** Excerpted records follows **
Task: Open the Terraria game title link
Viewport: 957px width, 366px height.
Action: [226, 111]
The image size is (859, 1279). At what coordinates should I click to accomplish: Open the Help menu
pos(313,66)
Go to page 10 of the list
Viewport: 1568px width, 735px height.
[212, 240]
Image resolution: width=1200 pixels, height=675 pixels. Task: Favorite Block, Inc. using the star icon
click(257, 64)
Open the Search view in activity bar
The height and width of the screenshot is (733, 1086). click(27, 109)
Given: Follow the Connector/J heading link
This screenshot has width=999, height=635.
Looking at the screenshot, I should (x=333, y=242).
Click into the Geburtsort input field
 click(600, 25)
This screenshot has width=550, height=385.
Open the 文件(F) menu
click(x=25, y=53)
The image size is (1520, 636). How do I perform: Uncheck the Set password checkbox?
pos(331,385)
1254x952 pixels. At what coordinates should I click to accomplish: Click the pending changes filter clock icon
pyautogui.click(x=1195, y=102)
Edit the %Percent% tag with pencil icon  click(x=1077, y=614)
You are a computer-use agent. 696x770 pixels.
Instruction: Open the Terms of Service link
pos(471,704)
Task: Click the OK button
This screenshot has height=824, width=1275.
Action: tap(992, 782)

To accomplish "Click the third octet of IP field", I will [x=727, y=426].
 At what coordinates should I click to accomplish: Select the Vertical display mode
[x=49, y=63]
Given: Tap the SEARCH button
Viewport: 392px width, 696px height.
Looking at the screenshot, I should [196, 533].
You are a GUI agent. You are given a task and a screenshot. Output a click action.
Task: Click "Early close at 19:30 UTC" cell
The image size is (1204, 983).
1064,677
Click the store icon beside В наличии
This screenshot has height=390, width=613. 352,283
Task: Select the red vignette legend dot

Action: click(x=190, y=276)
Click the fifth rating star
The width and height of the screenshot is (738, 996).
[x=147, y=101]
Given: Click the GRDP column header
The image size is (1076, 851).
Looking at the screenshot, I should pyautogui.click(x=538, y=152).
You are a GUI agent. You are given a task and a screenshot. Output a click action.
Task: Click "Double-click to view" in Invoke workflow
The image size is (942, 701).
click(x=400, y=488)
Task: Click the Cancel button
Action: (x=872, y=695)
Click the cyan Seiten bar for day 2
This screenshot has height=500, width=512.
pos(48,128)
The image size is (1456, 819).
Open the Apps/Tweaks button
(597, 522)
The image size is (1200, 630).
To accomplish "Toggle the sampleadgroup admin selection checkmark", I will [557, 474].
** End of Excerpted records **
→ Task details: Return each line of the data where the word "will" appears.

→ Task output:
To accomplish "Click the third octet of IP field", I will [x=727, y=426].
To accomplish "Toggle the sampleadgroup admin selection checkmark", I will [557, 474].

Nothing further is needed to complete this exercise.